For some businesses, like Jeremy Wanamaker’s Waypoint Solutions Group, an IT services provider with locations in Charlotte and Albany, New York, it’s more than just high rates. It’s simply the complexity of complying with the federal tax code that’s challenging. Wanamaker strategizes with his CPA to maintain competitiveness.

“We want to be as aggressive as we can while staying within the boundaries of the law,” Wanamaker, CEO of the 30-person company, said. “The tax code is too complicated. I think that small businesses are not able to reinvest money easily. The way we are taxed on our profits makes it difficult to reinvest. If we have a profitable year, we pay taxes on all of our profits, whether we use that money to take home or put it back into the business.”
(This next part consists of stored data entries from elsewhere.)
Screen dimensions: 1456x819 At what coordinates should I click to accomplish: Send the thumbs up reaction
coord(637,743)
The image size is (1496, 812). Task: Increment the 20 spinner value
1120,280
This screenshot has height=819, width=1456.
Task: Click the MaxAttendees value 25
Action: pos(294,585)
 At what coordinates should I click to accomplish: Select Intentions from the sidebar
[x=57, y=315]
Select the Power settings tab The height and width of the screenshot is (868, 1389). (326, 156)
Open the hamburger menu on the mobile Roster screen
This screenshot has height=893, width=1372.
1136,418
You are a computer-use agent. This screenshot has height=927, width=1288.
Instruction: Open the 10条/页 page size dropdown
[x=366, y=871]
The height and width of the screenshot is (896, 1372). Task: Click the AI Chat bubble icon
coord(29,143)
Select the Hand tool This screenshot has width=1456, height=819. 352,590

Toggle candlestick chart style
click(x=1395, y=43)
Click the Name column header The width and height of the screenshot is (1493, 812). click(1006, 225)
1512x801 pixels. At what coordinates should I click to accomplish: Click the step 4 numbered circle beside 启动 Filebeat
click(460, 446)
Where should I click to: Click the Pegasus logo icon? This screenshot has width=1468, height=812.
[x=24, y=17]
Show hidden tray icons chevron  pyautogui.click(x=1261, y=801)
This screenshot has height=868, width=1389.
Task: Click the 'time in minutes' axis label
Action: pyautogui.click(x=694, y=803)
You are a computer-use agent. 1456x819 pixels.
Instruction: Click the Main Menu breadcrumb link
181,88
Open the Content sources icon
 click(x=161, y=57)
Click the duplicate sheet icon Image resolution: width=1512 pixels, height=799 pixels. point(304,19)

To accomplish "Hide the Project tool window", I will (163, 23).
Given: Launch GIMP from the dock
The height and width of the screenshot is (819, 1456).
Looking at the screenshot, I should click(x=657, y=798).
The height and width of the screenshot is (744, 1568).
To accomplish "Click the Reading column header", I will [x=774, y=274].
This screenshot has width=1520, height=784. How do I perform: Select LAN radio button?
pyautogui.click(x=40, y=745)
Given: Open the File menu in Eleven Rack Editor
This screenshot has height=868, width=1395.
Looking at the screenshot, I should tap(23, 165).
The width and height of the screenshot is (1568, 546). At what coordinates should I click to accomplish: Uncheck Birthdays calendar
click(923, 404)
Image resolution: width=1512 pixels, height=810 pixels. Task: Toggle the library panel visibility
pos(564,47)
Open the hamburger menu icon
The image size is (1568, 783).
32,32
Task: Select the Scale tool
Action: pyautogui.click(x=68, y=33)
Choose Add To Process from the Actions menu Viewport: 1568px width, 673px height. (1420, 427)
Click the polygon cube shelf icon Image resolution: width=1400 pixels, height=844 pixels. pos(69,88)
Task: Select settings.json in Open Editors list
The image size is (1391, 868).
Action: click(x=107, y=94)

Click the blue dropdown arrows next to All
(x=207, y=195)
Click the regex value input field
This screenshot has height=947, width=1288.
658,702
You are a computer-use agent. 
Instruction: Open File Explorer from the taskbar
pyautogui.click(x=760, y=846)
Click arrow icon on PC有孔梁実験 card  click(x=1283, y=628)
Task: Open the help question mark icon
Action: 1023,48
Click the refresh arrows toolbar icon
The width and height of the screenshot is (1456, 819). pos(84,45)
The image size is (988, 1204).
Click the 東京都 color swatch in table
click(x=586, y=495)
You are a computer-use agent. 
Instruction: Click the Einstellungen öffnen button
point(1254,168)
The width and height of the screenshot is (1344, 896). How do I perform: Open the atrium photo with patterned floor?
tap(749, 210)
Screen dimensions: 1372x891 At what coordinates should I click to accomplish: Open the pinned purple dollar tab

The Trump administration’s proposal for parity between large and small businesses would be a “very effective way” to encourage small businesses to hire and grow, he said.

“If the tax rate on pass-through income was reduced, I could then take that money and reinvest it back into the business. That means hiring more people, buying equipment and doing something that impacts the economy as a whole.”

While Michael Chambers of Melt in Your Mouth agrees, he’s unsure Congress will be able to take action to move on tax reform anytime soon.

“They’re pushing health care hard right now, and if they even manage to get that passed, I don’t see them having anything left to be able to get any sort of meaningful tax reform through.”